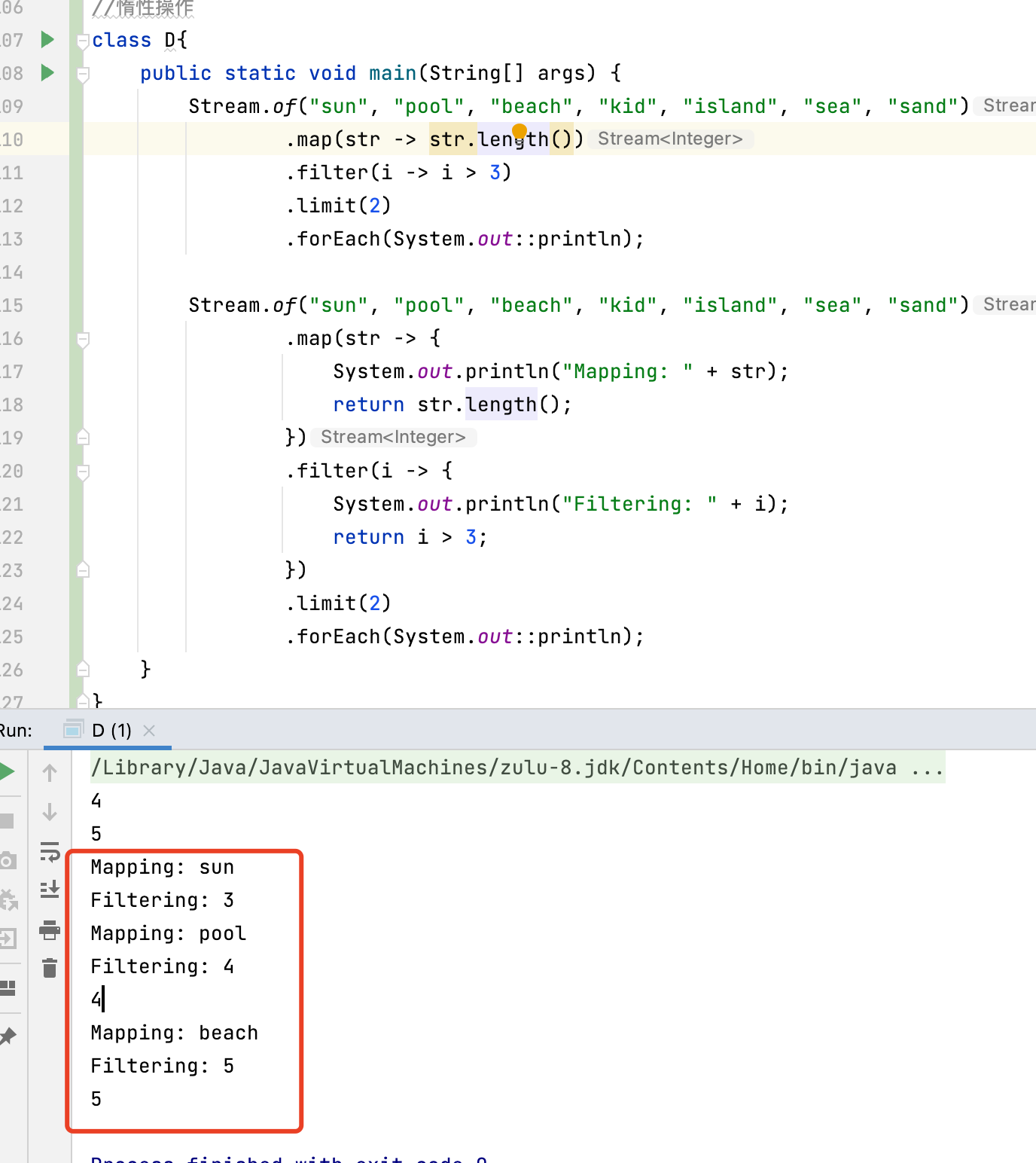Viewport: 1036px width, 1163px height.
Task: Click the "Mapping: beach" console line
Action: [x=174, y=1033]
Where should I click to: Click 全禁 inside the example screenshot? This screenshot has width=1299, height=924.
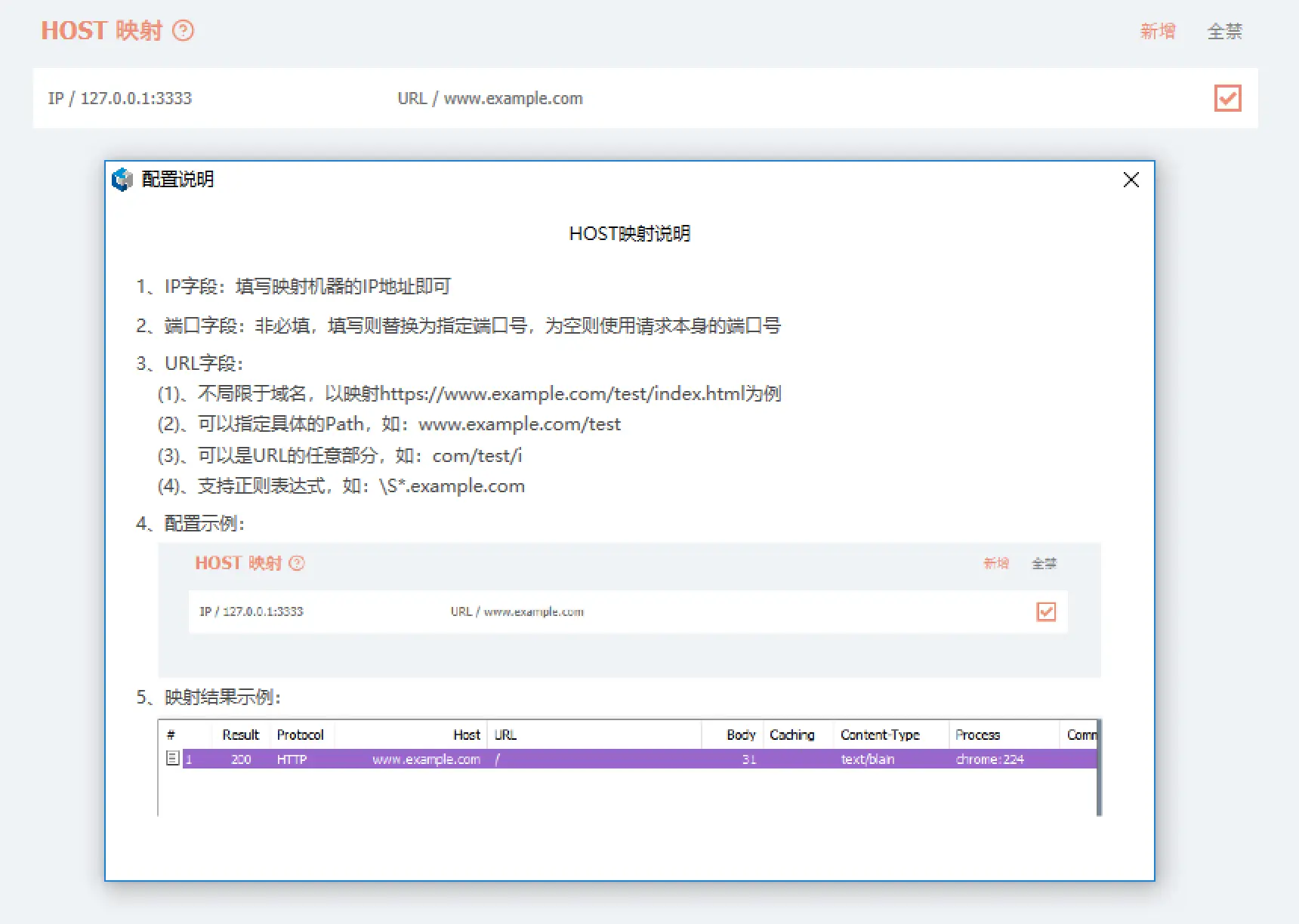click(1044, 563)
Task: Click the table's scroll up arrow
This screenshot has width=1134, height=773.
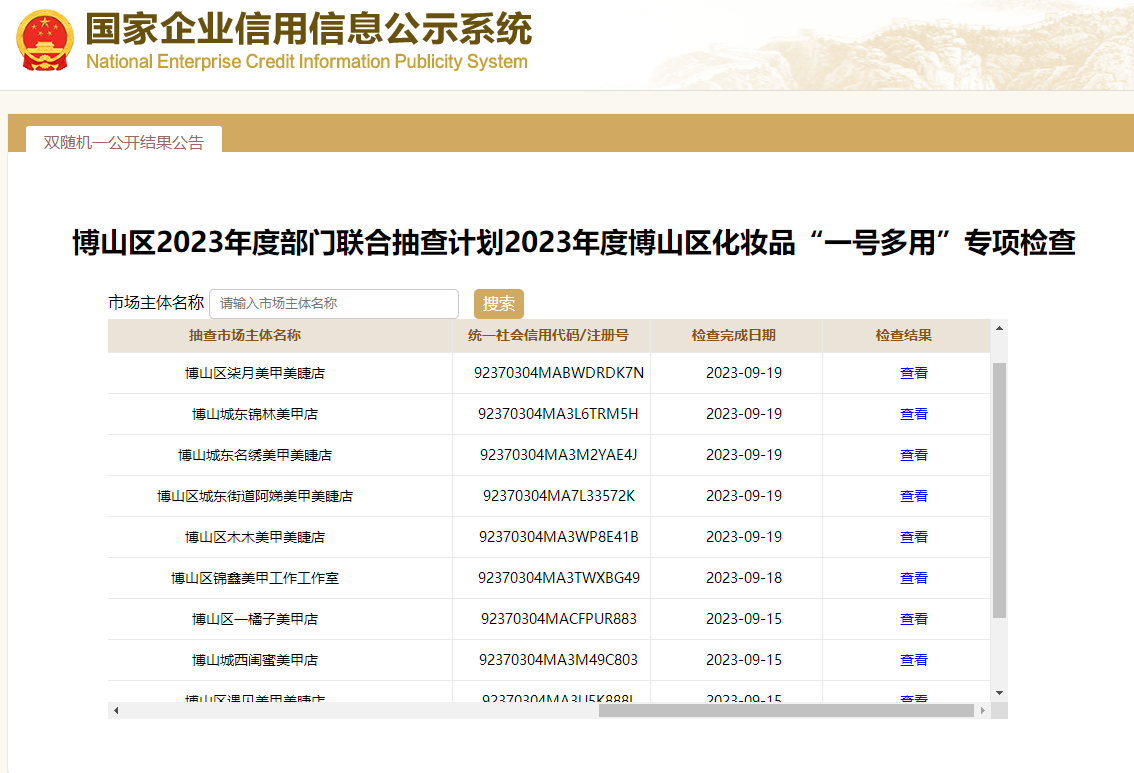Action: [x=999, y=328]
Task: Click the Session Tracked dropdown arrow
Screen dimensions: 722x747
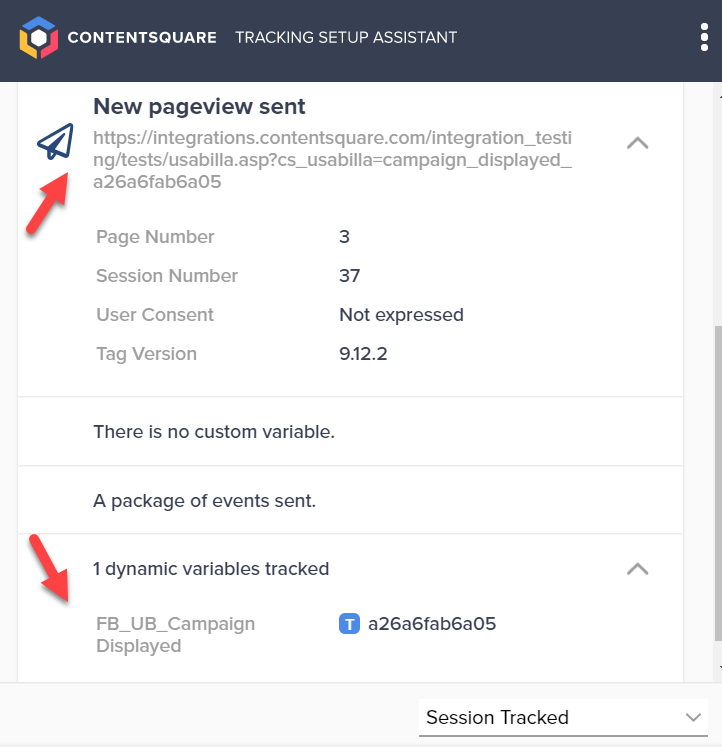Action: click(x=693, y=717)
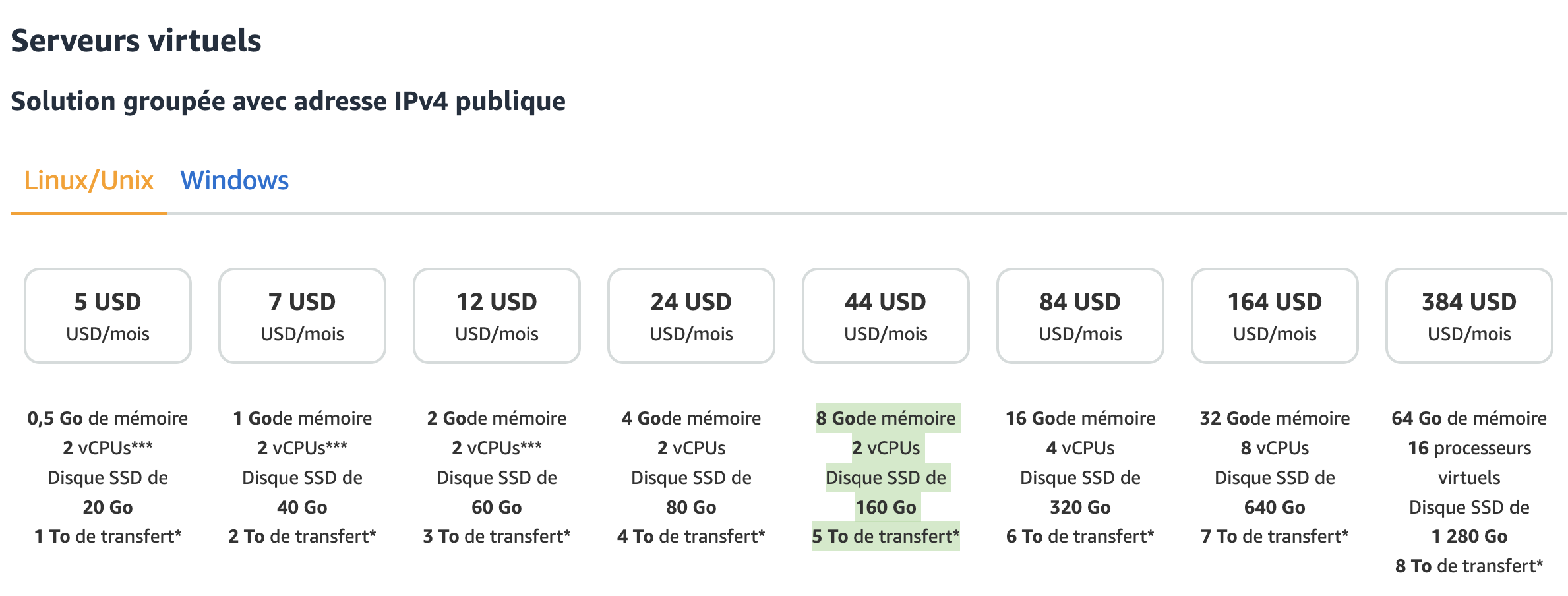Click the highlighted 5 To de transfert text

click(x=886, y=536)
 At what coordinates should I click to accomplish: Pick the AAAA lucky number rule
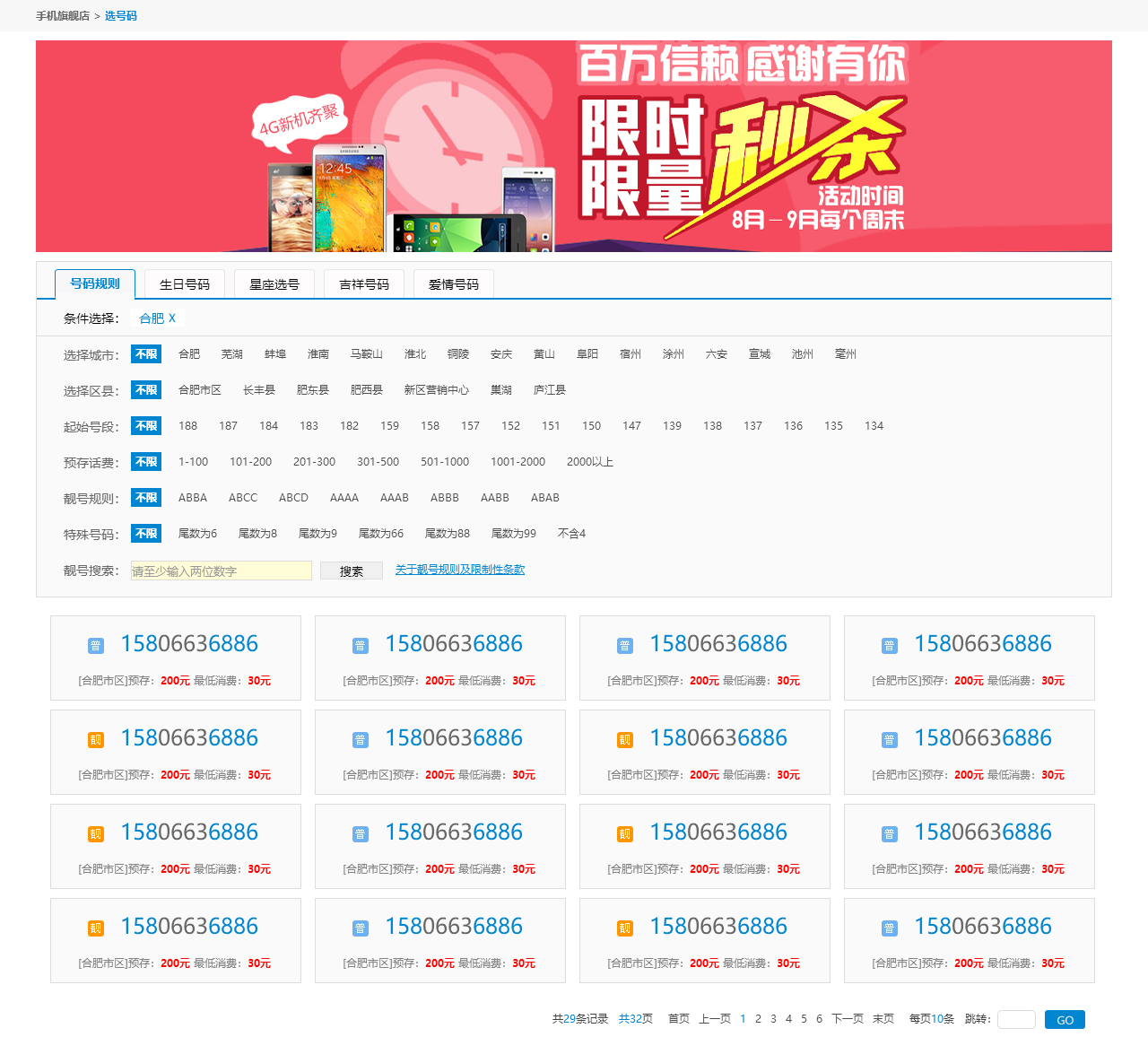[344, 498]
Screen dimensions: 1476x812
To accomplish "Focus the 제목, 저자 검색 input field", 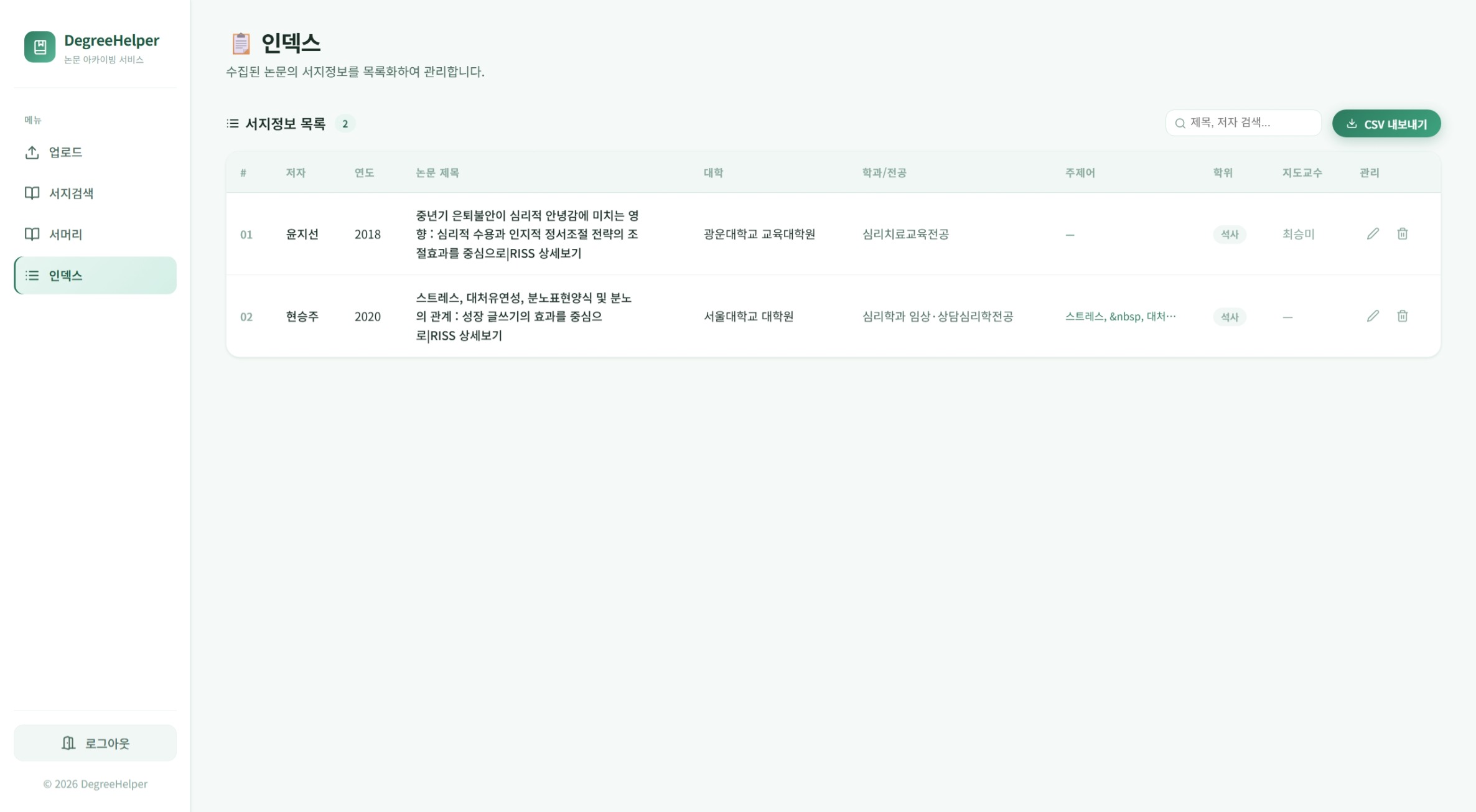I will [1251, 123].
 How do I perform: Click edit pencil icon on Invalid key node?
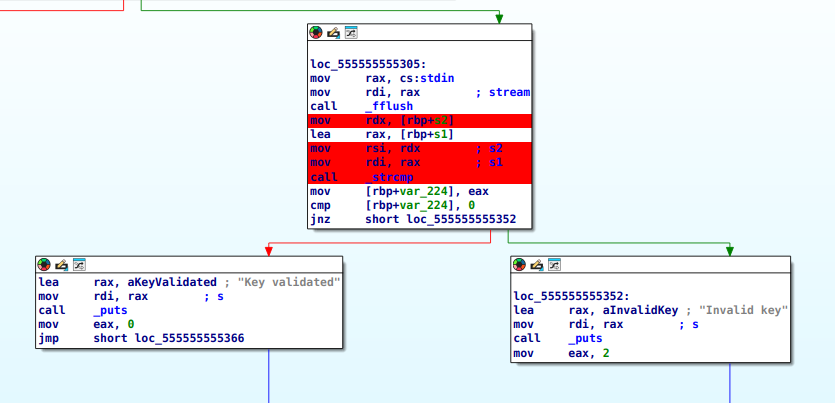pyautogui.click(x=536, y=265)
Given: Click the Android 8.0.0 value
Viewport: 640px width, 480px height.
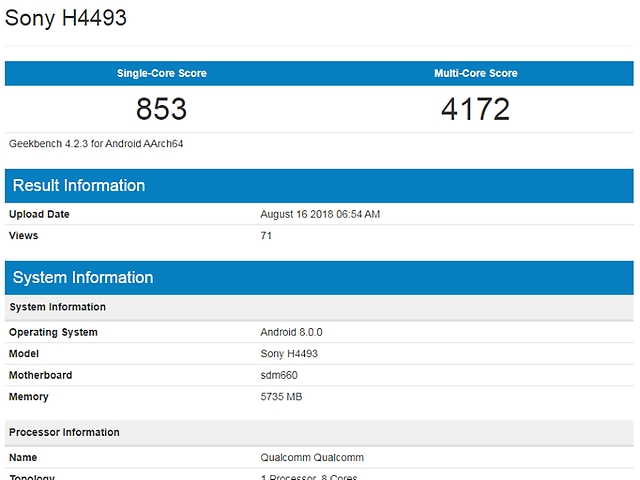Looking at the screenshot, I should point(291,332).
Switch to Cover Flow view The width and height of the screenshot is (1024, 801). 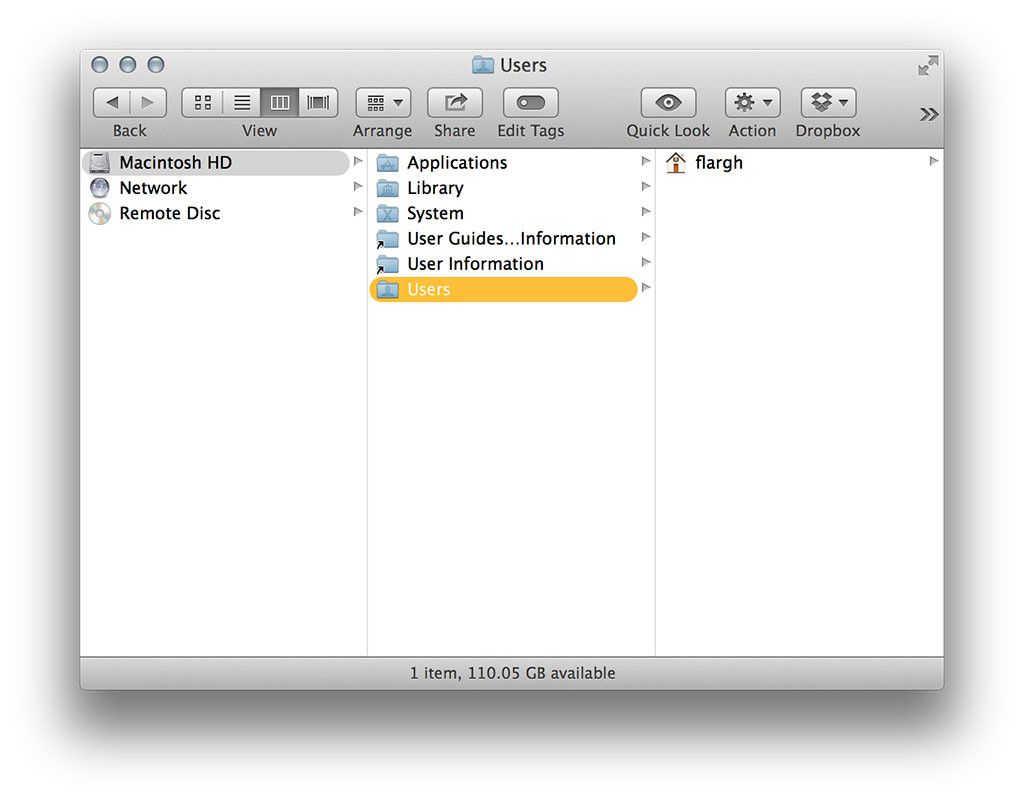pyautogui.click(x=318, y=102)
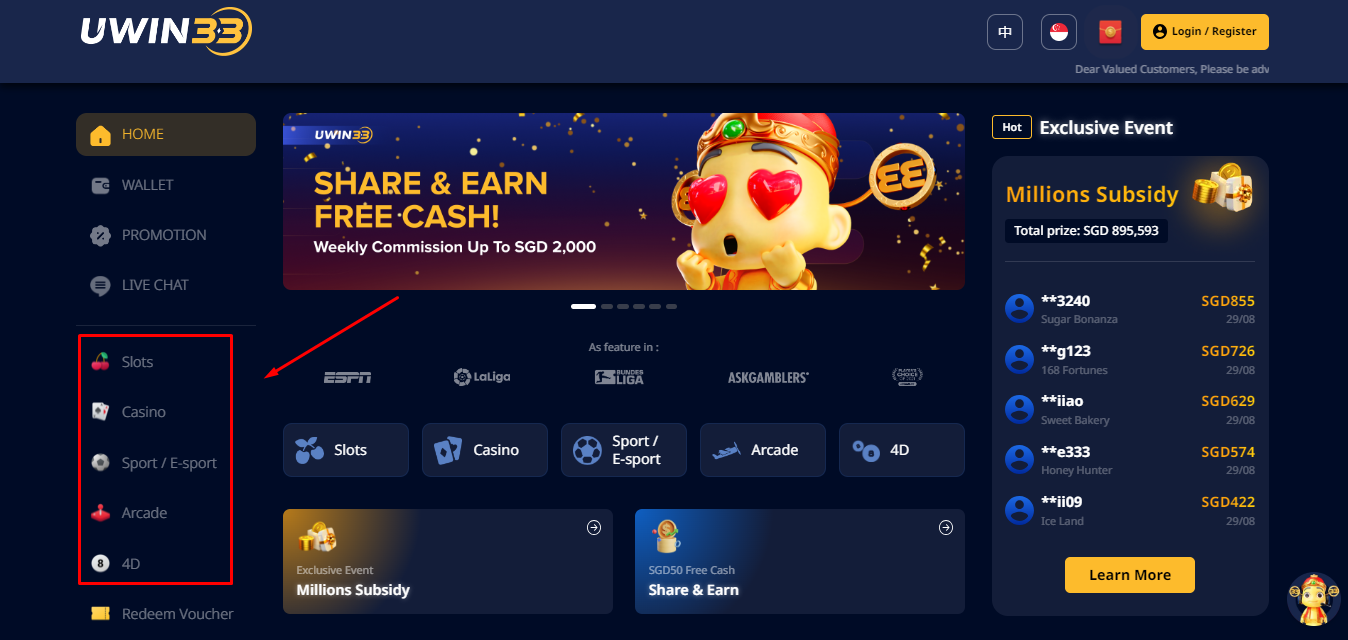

- **WHAT IS NEEDED**:
Reproduce word for word the stretch of lines from the start through the one containing "Action: [x=999, y=328]", leaving the pictures out.

- **EXERCISE RESPONSE**:
Viewport: 1036px width, 1163px height.
Task: Click the "Mapping: beach" console line
Action: [x=174, y=1033]
Where should I click to: Click 全禁 inside the example screenshot? This screenshot has width=1299, height=924.
click(1044, 563)
Task: Click the table's scroll up arrow
This screenshot has width=1134, height=773.
Action: [x=999, y=328]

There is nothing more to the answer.